Assignment.
Every line containing the word "dropdown" must be pulled from the records.

Task input.
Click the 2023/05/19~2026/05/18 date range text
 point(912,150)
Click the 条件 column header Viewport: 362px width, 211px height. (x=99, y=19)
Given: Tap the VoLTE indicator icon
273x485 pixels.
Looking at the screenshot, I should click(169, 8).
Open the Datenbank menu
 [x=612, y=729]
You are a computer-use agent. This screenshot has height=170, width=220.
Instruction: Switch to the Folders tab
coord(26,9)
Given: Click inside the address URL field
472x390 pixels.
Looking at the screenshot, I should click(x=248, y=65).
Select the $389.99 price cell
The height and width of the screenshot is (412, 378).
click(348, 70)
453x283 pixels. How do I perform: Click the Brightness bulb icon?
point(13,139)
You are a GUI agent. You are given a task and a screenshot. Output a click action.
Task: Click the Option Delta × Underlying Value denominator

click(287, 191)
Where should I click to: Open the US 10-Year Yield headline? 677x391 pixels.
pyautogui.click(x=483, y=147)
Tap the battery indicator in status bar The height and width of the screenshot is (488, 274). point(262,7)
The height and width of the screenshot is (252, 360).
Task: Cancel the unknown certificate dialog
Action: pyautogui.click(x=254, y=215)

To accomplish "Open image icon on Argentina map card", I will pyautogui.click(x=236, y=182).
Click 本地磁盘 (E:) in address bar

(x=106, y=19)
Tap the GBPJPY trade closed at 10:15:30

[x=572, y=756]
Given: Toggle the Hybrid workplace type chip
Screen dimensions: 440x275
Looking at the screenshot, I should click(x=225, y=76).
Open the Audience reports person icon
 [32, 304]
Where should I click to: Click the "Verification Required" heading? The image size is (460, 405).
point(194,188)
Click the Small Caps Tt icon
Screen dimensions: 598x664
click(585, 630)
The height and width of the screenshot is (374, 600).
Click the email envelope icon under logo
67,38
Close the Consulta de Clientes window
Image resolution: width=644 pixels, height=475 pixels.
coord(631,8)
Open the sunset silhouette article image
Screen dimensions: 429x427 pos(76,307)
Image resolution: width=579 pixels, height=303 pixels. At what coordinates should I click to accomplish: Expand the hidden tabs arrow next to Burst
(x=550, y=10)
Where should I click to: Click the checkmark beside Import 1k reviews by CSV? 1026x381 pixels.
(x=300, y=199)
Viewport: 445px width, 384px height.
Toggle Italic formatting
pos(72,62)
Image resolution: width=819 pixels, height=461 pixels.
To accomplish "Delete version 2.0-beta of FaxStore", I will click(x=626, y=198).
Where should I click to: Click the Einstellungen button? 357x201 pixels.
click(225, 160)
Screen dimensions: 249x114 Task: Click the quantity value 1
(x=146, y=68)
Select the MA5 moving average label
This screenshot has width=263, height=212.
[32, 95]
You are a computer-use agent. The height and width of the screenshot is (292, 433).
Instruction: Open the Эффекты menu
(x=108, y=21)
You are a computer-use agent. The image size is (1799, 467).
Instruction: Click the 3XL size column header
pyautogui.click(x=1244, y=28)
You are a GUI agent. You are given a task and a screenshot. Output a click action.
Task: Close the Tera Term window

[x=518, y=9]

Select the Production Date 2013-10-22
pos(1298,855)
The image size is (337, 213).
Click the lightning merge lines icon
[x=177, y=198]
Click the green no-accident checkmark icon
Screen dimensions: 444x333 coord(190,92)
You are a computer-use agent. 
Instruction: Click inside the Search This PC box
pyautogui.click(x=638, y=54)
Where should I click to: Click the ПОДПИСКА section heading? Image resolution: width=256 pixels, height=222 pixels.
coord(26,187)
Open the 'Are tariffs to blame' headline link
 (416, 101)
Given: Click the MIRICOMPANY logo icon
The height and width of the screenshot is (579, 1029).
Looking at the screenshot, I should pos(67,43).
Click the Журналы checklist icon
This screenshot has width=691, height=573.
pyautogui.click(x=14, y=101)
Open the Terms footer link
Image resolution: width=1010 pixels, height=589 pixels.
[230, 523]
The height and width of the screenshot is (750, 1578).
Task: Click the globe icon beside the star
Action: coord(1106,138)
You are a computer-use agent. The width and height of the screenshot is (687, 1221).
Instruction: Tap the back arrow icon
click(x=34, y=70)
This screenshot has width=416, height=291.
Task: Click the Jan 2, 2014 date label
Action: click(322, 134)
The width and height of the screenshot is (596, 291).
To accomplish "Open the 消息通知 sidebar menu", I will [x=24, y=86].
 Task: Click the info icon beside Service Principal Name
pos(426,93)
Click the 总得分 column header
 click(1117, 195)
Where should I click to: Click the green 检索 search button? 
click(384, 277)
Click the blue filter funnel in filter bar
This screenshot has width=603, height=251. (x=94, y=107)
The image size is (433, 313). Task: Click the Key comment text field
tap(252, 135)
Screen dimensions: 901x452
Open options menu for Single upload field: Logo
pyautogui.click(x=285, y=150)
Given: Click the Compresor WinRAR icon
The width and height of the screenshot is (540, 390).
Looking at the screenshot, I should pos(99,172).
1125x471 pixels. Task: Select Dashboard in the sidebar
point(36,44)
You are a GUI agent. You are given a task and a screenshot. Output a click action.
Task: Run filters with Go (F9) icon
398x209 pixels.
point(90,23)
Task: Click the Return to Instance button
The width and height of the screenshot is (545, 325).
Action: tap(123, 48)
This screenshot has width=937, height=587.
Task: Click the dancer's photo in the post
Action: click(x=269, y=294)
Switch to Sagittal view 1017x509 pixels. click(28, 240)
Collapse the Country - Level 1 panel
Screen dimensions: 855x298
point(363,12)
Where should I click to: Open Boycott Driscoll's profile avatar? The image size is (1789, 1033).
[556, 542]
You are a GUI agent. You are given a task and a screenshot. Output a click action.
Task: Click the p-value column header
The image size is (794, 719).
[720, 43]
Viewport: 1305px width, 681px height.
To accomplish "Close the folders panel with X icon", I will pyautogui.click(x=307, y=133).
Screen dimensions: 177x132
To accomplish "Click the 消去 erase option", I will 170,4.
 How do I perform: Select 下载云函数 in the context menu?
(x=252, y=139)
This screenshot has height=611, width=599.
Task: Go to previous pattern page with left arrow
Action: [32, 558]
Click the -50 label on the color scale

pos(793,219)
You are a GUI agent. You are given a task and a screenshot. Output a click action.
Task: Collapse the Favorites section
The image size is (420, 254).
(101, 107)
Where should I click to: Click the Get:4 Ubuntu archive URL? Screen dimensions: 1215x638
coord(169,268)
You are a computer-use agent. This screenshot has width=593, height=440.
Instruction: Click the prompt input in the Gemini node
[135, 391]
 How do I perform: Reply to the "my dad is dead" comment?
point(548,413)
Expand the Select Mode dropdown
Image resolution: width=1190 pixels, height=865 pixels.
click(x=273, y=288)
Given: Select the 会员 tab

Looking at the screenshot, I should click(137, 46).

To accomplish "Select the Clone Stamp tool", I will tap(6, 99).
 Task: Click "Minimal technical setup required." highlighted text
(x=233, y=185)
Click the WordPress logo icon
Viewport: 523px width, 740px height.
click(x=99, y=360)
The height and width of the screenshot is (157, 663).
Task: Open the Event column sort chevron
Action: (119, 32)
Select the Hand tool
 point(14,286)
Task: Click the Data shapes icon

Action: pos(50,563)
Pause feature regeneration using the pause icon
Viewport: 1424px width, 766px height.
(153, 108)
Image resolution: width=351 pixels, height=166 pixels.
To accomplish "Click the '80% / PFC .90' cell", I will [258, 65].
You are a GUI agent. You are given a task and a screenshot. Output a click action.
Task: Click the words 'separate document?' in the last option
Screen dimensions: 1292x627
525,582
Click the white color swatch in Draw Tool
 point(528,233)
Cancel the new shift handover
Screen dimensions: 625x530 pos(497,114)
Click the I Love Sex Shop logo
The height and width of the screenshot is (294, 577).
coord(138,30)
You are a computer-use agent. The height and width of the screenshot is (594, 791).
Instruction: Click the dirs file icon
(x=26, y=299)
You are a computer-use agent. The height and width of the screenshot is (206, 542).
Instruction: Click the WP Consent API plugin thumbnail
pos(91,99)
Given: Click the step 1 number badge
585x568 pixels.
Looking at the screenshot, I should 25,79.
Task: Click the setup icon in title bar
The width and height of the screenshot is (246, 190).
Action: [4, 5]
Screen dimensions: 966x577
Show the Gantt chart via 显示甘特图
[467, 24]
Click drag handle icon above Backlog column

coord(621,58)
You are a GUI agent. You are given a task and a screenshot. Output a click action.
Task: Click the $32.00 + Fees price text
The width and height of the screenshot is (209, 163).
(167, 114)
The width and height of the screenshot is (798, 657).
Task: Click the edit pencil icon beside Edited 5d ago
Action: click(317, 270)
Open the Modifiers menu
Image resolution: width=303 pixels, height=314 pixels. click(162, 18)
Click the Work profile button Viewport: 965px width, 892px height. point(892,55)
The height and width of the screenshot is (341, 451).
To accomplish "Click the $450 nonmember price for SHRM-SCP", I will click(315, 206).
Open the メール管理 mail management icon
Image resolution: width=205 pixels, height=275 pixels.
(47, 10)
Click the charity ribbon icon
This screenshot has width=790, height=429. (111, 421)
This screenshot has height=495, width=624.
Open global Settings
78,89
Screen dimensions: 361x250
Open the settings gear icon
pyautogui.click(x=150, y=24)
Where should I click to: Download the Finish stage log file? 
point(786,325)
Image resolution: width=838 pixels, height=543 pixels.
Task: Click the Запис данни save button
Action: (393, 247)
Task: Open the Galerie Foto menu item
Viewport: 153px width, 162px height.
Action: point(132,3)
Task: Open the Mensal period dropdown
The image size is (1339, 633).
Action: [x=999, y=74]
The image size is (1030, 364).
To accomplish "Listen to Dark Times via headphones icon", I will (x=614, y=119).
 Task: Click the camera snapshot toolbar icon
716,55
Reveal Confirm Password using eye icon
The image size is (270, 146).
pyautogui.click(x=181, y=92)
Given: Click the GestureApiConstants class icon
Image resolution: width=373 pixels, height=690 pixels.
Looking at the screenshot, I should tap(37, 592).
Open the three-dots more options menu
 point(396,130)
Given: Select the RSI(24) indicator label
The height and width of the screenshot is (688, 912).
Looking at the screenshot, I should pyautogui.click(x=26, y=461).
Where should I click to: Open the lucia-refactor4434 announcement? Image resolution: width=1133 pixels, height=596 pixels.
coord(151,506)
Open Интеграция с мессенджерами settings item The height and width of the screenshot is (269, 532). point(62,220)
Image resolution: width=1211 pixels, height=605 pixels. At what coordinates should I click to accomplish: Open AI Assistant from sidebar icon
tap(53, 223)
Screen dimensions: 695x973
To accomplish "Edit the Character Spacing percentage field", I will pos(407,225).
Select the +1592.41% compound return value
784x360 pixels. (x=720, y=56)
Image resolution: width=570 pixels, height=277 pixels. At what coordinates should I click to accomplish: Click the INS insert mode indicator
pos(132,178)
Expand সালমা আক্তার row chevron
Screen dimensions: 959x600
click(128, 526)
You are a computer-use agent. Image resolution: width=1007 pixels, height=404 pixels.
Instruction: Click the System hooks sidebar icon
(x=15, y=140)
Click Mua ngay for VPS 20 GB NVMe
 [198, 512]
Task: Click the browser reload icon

Written reply.
Expand the Select Mode dropdown
Task: Open the Mensal period dropdown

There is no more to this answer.